Selected text:
□ □ □ □

Monday, September 22, 2008

Monologue: Elinor Dashwood's Sense

Monologue Mondays are back ~ Season 3

This past summer's misguided reboot of Brideshead Revisited, all pretty to look at but dully obvious to think about, makes one long for the day when world class directors were making British costume dramas. Nowadays we get Becoming Reducing Jane or Revisiting Brideshead Revisited [sic] instead of complex emotional work like Howards End or 1995's spirited Sense & Sensibility.

[aside: You counter with "But Joe Wright!" to which I say "OK... but don't interrupt my train of thought!"]

Emma Thompson, a veteran of better earlier costume dramas, was a major bright spot in Brideshead. A little Emma can go a long way to rescuing a movie. When the movie itself is good a little Emma can go a long way to making it great.

Wisely, Emma even understands that a little Emma goes a long way. In signature performances like Howards End (1992) and Sense & Sensibility (1995) she tends to store up the emotion, focusing on nuance for the first two acts of her portrayal. When she finally does release it for dramatic affect, her climax is always galvanizing. Consider the mini explosion of Elinor Dashwood. Her heart is breaking...
Edward made his promise a long time ago, long before he met me. Though he may harbor some regrets, I believe he will be happy in the knowledge that he did his duty and kept his word. After all - after all that is bewitching in the idea of one's happiness depending entirely on one person, it is not always possible. We must accept. Edward will marry Lucy - and you and I will go home.
Her sister Marianne (the vibrant Kate Winslet) who has a history of misunderstanding emotional temperaments different than her own, interjects, frustrated with what she sees as heartless resignation. This infuriates Elinor...

□ □ □ □

Parts of the exercise:
**A)** In the post on Elinor Dashwood's monologue, which two films are named as Emma Thompson's signature performances?
**B)** Extend the post on Elinor Dashwood's monologue, picking up after its final sentence.

Extracted material:
□ □ □ □

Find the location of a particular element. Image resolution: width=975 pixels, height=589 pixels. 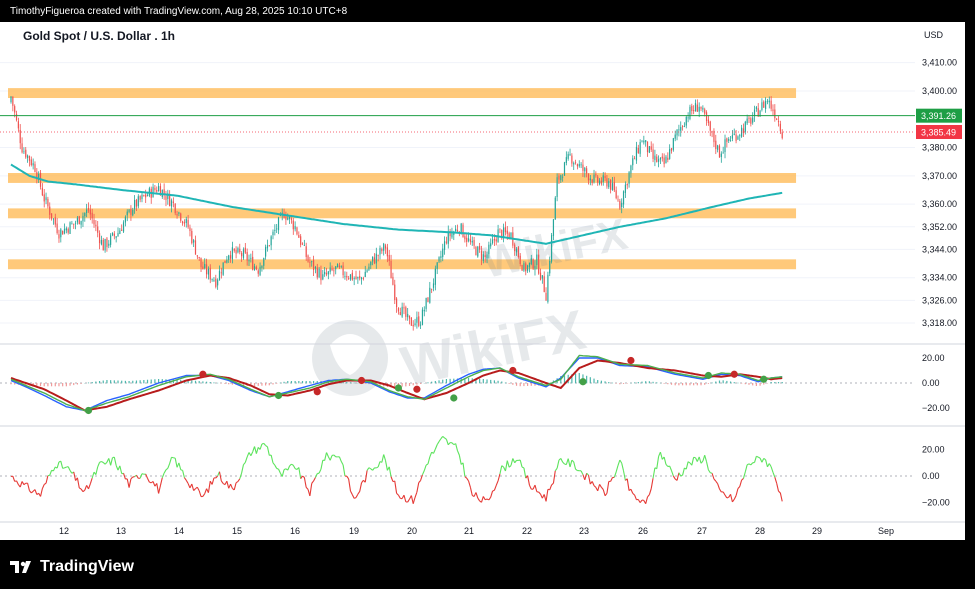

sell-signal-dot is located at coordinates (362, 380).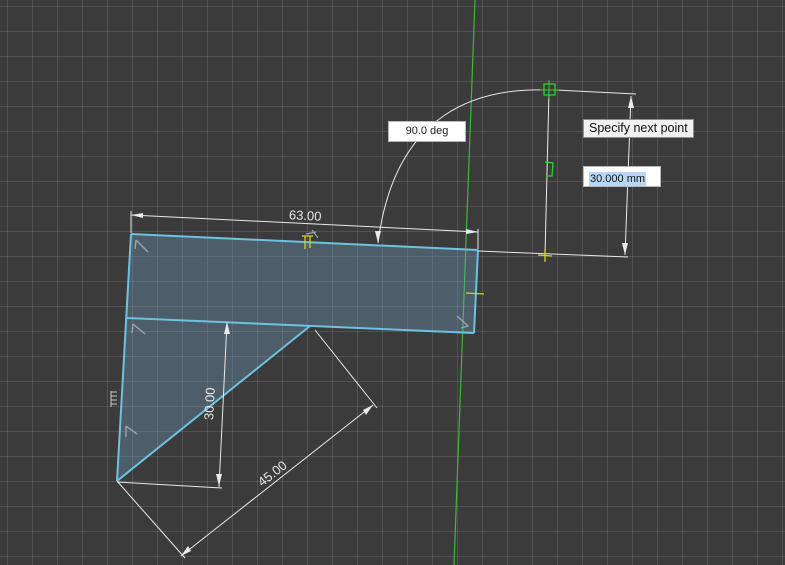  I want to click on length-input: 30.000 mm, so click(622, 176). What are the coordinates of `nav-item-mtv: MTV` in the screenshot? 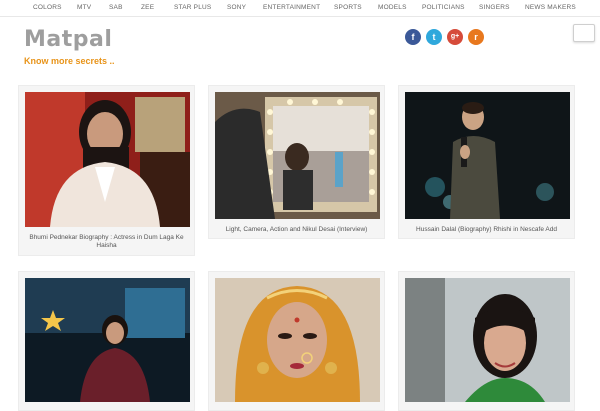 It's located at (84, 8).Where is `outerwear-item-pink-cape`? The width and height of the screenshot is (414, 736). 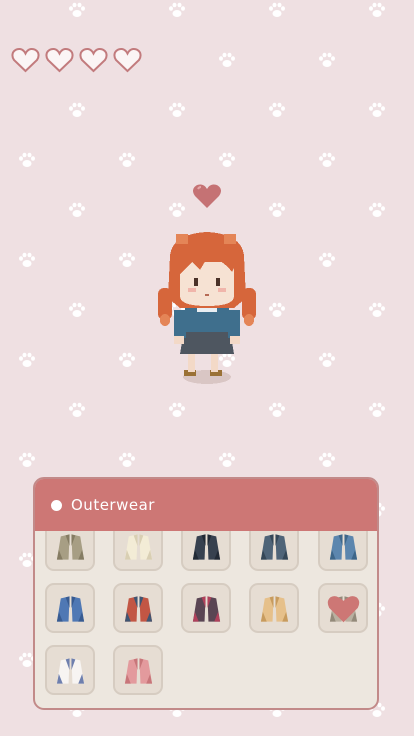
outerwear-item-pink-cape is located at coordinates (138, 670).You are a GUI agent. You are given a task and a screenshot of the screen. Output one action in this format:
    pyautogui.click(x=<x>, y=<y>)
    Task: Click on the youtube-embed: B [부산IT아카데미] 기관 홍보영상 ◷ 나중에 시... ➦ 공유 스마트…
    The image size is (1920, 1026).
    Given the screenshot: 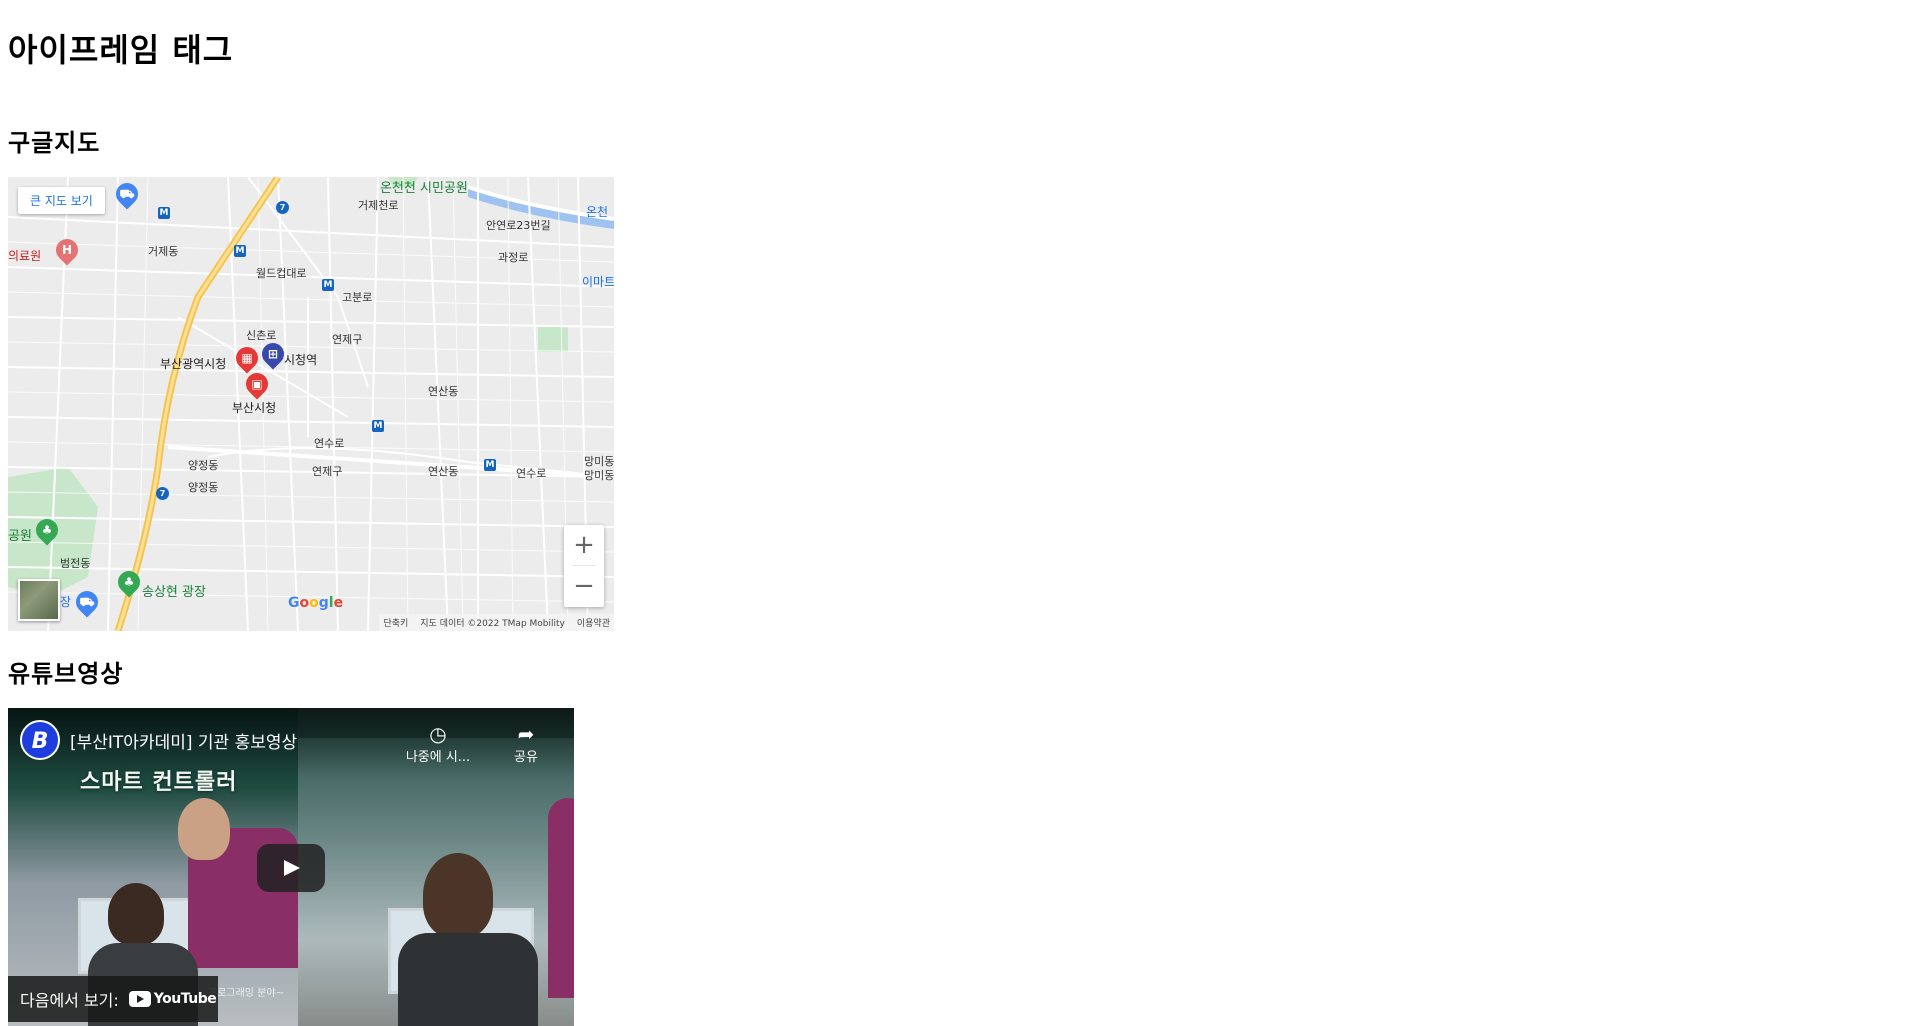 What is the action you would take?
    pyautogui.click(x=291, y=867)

□ □ □ □

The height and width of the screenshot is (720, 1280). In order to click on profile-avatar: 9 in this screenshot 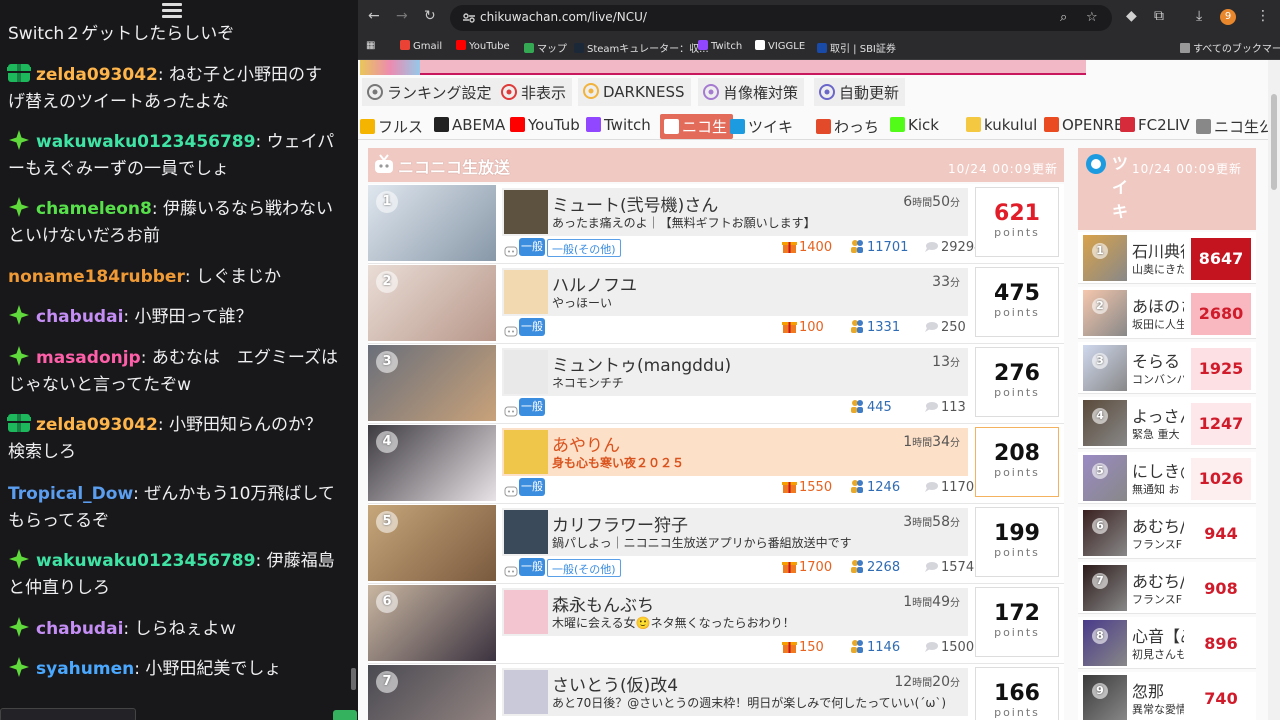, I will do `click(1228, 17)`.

□ □ □ □

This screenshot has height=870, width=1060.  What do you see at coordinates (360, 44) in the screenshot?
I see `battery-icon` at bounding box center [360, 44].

□ □ □ □

Answers for the tasks:
**A)** Howards End (1992) and Sense & Sensibility (1995).

**B)**
What do you know of my heart? What do you know of anything but your own suffering? For weeks, Marianne, I've had this pressing on me without being at liberty to speak of it to a single creature. It was forced upon me by the very person whose prior claims ruined all my hopes. I have had to endure her exultation again and again whilst knowing myself to be divided from Edward forever. Believe me, Marianne, had I not been bound to silence I could have produced proof enough of a broken heart even for you!
Oh Elinor. Just as quickly as Emma let's Elinor's despair loose she pulls her back, portraying Elinor's personal programming with crystalline clarity. The subject of the scene is Elinor's quiet despair but it's Marianne who suddenly needs comforting. Elinor crosses the room with just a beat of annoyance and a whiff of unspoken self-lecture brushing her face. She holds her crying sister when she's the one that desperately needs to be held.


"When Subtlety Attacks!" could be the tagline of this Emma Thompson performance but it's also descriptive of Ang Lee's best films. They're so carefully measured and layered that when they finally do explode: the sex scenes in Lust, Caution, the kiss in Crouching Tiger, the break-up in Brokeback Mountain or that titular Ice Storm, it can pulverize the viewer. If they ever hold an Ang Lee or an Emma Thompson retrospective, that's the tagline they ought to consider.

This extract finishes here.